Kidney-shaped nucleus
Abundant grey-blue cytoplasm filled
w fine reddish granules
Many cytoplasmic enzymes, esp lysosyme,
peroxidase, esterases
Cytoplasmic vacuoles are evidence of phagocytosis
Amoeboid motility, exhibit chemotaxis
Accum at the site of inflammation

41
Q

monocyte function

A

prod diff adhesins (adhesive glycoproteins) which facilitate adhesion to various surfaces, e.g. endothelial cells

APCs

Can phagocytose opsonised and non-opsonised particles (unlike neutrophils)

Can kill infected host cells (antibody-mediated cellular toxicity)

release many cytokines that stim other cells in IS

42
Q

monocyte lifespan

A

Several months. Can differentiate into macrophages and dendritic cells (& are the only blood cell that can do this)

43
Q

monocyte disorders

A

Lipid storage diseases, e.g. Gaucher’s disease, Niemann-Pick disease result from an accum of debris w/in macrophages – inherited impairment of degrad.
Cause permanent cellular and tissue damage, esp in brain, PNS, liver, spleen, and BM.

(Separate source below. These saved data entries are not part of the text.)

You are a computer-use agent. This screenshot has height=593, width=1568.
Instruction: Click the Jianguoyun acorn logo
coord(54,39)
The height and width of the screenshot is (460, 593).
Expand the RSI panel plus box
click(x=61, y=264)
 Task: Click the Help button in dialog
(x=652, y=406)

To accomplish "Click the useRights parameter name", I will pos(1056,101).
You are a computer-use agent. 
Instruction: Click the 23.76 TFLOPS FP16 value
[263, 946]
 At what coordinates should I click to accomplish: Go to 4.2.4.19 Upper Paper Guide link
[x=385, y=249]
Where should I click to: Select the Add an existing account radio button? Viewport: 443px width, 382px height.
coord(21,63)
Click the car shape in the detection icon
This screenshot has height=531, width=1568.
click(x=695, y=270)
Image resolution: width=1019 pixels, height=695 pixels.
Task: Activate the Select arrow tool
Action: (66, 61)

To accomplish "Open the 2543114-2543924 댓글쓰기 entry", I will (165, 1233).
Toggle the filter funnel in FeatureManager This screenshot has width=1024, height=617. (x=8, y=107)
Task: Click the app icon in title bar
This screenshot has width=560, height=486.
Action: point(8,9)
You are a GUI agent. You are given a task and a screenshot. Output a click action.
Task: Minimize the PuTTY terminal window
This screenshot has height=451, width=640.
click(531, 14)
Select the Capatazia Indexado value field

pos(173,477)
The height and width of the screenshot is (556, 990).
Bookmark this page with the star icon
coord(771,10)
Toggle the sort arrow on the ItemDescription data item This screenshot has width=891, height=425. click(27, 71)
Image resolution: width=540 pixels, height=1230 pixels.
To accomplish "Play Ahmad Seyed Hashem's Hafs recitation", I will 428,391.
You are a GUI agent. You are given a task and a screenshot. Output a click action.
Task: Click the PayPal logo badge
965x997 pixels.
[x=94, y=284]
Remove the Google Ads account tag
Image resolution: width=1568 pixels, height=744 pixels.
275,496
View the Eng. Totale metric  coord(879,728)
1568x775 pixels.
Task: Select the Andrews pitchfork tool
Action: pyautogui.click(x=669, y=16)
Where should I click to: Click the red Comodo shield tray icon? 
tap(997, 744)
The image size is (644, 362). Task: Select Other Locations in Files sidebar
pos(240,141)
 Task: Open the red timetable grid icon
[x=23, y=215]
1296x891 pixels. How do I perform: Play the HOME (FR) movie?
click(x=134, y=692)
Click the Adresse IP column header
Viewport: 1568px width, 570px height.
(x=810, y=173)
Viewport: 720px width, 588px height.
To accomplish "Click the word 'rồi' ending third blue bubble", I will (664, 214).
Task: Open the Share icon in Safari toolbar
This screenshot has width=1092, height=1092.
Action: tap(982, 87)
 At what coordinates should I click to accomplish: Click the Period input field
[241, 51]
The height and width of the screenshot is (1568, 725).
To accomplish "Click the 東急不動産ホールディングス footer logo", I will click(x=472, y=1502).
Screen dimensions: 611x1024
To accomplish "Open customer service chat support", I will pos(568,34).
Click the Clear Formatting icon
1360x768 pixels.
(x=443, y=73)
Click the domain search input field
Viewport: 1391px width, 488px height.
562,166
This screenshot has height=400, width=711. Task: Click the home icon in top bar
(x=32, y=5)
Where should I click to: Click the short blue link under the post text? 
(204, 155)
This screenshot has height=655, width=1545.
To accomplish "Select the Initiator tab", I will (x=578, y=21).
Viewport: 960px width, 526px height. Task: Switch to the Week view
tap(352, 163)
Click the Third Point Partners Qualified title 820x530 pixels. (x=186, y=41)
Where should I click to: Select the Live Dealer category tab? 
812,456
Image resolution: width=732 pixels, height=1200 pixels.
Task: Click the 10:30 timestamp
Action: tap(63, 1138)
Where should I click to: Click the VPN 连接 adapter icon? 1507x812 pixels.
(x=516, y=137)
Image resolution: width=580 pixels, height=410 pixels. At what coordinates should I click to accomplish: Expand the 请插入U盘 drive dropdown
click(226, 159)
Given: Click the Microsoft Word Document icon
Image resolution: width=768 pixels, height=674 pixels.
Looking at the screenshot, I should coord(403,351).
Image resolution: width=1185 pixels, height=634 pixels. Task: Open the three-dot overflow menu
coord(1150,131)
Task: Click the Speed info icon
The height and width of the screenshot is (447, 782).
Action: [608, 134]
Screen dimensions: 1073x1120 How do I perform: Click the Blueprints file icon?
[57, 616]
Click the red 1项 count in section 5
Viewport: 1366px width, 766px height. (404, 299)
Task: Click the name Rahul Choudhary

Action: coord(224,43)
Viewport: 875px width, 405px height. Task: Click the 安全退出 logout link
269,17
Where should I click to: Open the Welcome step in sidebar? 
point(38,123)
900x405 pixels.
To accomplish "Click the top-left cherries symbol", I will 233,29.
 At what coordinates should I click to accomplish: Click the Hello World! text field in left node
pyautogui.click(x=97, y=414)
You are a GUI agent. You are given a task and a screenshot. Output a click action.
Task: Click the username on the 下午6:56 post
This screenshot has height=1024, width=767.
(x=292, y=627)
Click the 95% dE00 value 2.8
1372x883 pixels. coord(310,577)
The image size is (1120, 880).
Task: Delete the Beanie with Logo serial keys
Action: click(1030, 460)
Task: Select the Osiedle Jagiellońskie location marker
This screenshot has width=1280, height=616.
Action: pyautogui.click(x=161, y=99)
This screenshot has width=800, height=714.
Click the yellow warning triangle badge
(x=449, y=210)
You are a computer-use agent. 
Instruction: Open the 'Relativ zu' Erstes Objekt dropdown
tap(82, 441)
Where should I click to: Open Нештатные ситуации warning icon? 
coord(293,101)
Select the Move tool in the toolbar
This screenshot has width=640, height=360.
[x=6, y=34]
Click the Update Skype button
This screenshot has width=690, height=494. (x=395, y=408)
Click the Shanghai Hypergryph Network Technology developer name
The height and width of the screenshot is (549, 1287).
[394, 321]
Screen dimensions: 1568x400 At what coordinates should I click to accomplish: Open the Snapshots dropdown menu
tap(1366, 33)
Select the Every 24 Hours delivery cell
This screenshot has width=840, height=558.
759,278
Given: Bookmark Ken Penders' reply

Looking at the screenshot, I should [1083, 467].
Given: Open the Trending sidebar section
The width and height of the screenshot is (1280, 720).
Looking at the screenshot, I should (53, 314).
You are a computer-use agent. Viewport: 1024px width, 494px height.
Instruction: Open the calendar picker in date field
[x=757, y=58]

An increased number of monocytes (=monocytosis) occurs in chronic infections and inflammatory conditions, e.g. tuberculosis & Crohn’s disease

Monocytic leukaemia (Acute or Chronic)

44
Q

defects of microbial killing: respiratory burst failure - esp NADPH oxidase

A

Inherited, metabolic failure of microbial killing
Some organisms live in the phagosome > persistent infections.
Non-oxidative killing partially compensates (= Chronic Granulomatous Disease (CGD).

45
Q

defects of microbial killing: inherited/acquired defects in neutrophil adhesion/migration

A

Inherited defects v rare.
Acquired, e.g. leukaemia, diabetes, renal failure, > varying degrees of susceptibility to sepsis.